I've tried using CR with Pathfinder, 4e and 5e, and so far, I wind up ignoring it or trying to reverse-engineer it to make sense to me.
My usual stumbling point is that the system assumes a party of X characters and one monster as it's base value. And I rarely use just one monster in an encounter. So I'm almost always having to apply some kind of modifier.
Anybody like it? Using it sucessfully?
I pretty much rewrote my entire system around fixing the CR system and its somewhat in line with the "CR-There Is a Better Way Part 2" article that Steven Mitchell linked to upthread.
The real honest to God key to a functional CR system from my experience (and why its never worked all that great in D&D) is that for it to be able to reliably measure anything you need the system to have linear instead of quadratic scaling.
In D&D, your improvement in combat is generally quadratic. Not only are you becoming more accurate, you're also dealing more damage per round. You're not only getting more hit points, you're also getting harder to hit.
So instead of five 1st level threats being of similar danger to you at 5th level as one was when you were 1st level. Its likely you'd need ten or even twenty (and maybe more) to present a credible threat to the PC. The result is that your challenge rating has to be quadratic if its going to measure anything accurately... Ex. a level 1 is CR1, a level 5 is CR10, a level 10 is CR40, etc.
But even that has its limits because, in 3e/4E, the scaling was so great that often a 10th level PC was virtually immune to any number of 1st level threats. 4E even directly referenced this with statements about how a solo monster at level 1 would have to be restated as an elite if facing the PCs at level 10, as a standard monster at level 20 and as a minion if the PCs encountered it at level 30. In one epic tier adventure they even statted up a legion of thousands of ghouls (heroic tier threats) as DIFFICULT TERRAIN for the PCs during a fight with an Exarch of Orcus.
My solution to creating a fully scalable and easily usable CR system (also a system that allowed mass battles without needing special conversion rules... the original purpose of the change) was to remove one of the axes of growth so that level progression was linear.

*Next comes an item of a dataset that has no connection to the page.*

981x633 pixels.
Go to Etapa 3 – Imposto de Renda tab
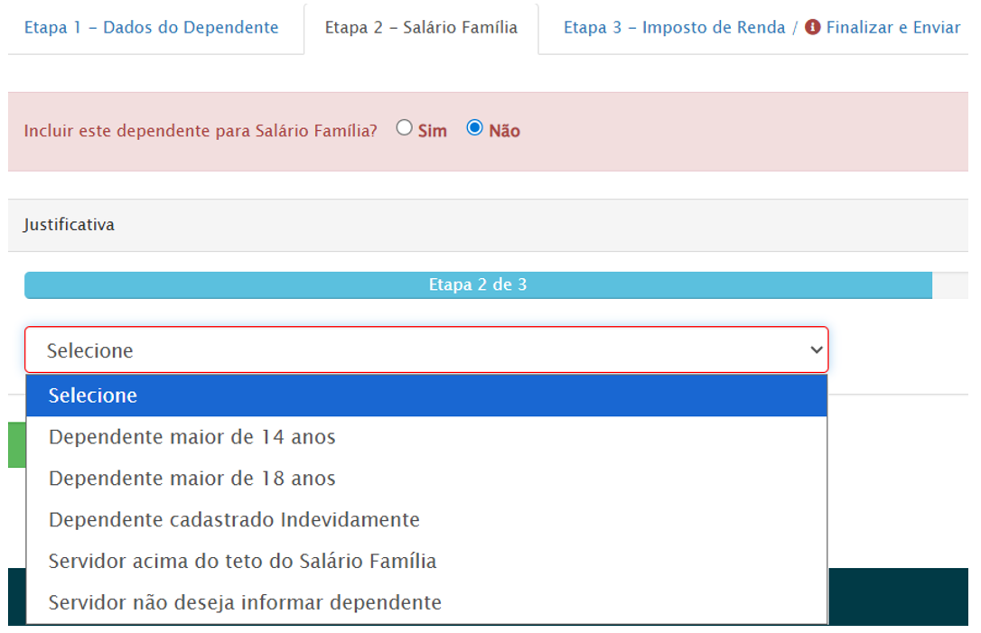pos(674,27)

Specifically, to-hit and defenses are almost static; about +10% over the entire range of the game; while damage and hit points scale linearly for both PCs and monsters.
The result is that you can more-or-less just use a monster's hit points to determine its relative threat to the PCs*. If a PC has 25 hp, then a group of monsters with a total of 25 hp will be a normal challenge for them. If an adventuring party has 220 hp, then monsters with about 220 hp will be a normal challenge, 330 hp will be a dangerous fight and one with 440 hp will almost certainly result in a TPK if the PCs don't beat a hasty retreat.
This also makes it easy to account for henchmen and hirelings in encounter balance too. Just add their hit points to the PCs side to determine what's going to be an easy, typical, hard or lethal fight for them.
* Its slightly more complicated than that since monsters can trade hit points for better defenses and visa versa, and can trade accuracy for damage and visa versa (that way there's more variety than just level between monsters); but the default "Challenge Point" value is just the pre-adjusted hit point total of the monster with everything else about the monster scaling in ratio with that.